With the new book, I wanted to play around with the spy thriller genre, adding a fun layer to my typical fantasy setting. I’m a fan of spy novels, but I’ve never written one before, so I did a little research. On an old post from KathrineROID: Scribbling on the Computer, I found some good tips, and one I especially liked:
If you start a scene with a man hiding in a room, the reader wants to know from whom he is hiding, why they want him, and what his plans are. In that order. So give the answers in the reverse order. The man loads his gun. His plan. He positions himself. In between text. Next the man destroys a piece of paper, thinking he can’t afford it to fall in the wrong hands. Why his enemies want him (and a new question – What was on the paper?). There are noises, and the man prepares himself. In between text. KGB agents walk in. Who he is hiding from. The entire scene can end without the question of what was on the paper being revealed.I’m a fan of building the tension and I try to keep things unpredictable, and for the most part I do follow this advice. But this also made me think about how I fed information to my reader.

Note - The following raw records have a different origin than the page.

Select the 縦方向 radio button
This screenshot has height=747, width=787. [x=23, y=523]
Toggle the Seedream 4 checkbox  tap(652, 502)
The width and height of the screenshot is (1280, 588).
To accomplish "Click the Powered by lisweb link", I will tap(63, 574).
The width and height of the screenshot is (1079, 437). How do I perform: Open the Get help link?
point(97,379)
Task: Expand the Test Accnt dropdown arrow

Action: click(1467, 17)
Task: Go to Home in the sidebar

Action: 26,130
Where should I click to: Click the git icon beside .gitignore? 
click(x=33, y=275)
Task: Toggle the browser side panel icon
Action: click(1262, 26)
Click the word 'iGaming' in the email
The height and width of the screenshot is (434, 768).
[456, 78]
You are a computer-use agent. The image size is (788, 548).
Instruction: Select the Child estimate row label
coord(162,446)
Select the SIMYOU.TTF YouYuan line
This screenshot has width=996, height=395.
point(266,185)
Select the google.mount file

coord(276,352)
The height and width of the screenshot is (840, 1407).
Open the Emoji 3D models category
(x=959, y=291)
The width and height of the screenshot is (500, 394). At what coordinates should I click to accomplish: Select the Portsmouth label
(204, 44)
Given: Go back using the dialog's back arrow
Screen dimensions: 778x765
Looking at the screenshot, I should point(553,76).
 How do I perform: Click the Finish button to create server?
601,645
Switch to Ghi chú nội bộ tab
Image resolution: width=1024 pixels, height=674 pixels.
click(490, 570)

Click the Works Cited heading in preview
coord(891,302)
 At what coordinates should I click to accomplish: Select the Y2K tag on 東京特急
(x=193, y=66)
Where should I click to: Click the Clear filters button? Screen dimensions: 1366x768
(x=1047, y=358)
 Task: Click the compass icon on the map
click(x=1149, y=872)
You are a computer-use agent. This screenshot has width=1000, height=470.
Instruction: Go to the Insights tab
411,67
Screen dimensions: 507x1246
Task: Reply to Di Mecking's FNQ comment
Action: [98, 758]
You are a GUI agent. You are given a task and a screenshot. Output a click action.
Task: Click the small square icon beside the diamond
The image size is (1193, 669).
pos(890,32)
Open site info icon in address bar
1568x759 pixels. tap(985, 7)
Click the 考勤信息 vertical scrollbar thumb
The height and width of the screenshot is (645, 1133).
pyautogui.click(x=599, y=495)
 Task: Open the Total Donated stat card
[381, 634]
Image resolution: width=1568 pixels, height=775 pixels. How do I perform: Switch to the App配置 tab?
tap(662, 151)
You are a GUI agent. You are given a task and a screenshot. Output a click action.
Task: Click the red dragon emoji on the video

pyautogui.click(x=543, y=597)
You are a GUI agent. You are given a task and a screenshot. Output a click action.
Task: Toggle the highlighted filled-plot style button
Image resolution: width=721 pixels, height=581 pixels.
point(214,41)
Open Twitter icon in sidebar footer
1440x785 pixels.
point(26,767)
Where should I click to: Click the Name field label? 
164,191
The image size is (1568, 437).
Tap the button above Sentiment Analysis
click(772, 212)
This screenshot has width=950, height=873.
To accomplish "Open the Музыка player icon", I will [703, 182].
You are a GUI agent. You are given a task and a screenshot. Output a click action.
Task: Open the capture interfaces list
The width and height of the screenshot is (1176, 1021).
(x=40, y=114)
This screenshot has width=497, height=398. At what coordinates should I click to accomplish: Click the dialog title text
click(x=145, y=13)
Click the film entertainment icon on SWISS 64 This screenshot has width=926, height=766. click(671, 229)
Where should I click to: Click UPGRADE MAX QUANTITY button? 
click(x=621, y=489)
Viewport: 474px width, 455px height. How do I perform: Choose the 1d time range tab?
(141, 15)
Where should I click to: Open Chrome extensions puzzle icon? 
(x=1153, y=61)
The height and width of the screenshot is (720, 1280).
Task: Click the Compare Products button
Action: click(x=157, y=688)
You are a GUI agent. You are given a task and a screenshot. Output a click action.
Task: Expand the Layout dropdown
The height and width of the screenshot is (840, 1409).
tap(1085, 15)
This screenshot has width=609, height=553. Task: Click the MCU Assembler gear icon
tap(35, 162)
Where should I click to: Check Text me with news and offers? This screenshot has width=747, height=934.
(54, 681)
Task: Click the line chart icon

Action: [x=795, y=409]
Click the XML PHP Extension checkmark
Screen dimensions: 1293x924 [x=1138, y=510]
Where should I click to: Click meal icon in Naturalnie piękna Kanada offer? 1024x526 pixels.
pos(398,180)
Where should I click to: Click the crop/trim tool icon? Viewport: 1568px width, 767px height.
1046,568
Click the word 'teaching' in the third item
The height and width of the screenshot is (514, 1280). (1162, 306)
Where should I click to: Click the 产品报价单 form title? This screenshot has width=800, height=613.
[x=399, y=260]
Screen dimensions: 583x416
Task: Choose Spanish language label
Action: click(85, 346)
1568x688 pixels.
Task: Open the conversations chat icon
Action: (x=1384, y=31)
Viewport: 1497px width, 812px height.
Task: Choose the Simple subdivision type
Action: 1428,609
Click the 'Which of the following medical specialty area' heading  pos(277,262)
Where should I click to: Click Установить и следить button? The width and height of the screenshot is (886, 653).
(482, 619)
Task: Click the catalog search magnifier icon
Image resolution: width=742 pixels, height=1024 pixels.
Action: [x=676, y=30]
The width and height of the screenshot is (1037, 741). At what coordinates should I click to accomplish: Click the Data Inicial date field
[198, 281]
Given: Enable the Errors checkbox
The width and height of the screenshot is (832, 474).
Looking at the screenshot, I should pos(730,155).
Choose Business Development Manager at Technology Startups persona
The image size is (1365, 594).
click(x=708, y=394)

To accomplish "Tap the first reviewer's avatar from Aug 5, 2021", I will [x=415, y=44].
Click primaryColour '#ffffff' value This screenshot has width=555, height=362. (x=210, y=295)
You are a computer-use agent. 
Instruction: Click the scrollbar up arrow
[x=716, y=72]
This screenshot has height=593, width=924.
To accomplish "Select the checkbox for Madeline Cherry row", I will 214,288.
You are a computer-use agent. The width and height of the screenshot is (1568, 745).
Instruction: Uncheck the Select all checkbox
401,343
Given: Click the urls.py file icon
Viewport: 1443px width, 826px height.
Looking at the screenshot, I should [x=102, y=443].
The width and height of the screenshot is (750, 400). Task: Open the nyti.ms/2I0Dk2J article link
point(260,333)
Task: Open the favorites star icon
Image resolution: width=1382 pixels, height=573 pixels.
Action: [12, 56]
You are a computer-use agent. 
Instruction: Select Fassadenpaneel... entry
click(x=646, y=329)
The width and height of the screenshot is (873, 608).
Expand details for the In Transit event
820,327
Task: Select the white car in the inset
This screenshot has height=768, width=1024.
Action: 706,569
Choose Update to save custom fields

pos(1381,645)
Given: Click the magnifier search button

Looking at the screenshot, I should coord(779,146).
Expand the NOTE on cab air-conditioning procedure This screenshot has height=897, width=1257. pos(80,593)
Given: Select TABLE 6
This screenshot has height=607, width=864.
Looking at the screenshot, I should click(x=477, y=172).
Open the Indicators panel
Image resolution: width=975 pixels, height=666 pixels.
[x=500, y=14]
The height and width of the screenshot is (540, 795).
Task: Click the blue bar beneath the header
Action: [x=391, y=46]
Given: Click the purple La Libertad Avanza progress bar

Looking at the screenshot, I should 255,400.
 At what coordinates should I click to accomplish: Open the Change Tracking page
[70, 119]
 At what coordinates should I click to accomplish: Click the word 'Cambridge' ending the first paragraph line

This tension and suspense would be completely destroyed if the man curses his enemies at the beginning of the scene, reads the contents before destroying the paper, and is then forced to action when the agents walk in.
For a younger audience it’s good to be very clear about the goals, because younger readers don’t always pick up on the subtleties. A little telling where needed is a necessary evil. But for older readers (YA and adults), stating things outright can steal all the tension from a scene.
I did a little checking in my own work to see if I could edit to heighten the tension by making the goal a little less obvious. (And let me tell you, this so goes against my nature). And you know what? I found stuff.
One scene, I have my protag state very clearly what she needs to do and how she plans to do it. Trouble is, the how part doesn’t show up until pages later. It’s her plan, her ultimate goal for that scene, but not an immediate goal. I trimmed it out, left the how uncertain, and tweaked the scene.
It was so much better.
The old scene was an escape. My protag needed to get out, and she states how she plans to do that. The new scene, she says she has to get out, then I show her trying to get out without explaining how she’s going to do it. The reader can wonder how she plans to overcome the obstacles they know are there. What the character needs to do is clear (get out). How she plans to do it is left to the imagination until she does it. (this raising the tension).
While you certainly don’t want to muddle your protag’s goals and make it unclear what the heck they’re trying to do, it is worth looking to see where you’re explaining too much. I cut a few lines and the tension of the scene went up dramatically.
It’s not always obvious. It’s telling the reader, but not “telling” in the technical sense of the word. It was active, in my protag’s voice, totally something she’d think and do. But it didn’t need to be said at that point of the story.
Look at your own scenes. Are you explaining how the protag will solve a problem before they do it? Try cutting that explanation and just having them do it. I bet you’ll find it makes the scene more exciting.
What are things you do that are typically tricks of another genre? How do you tighten a scene to raise the tension?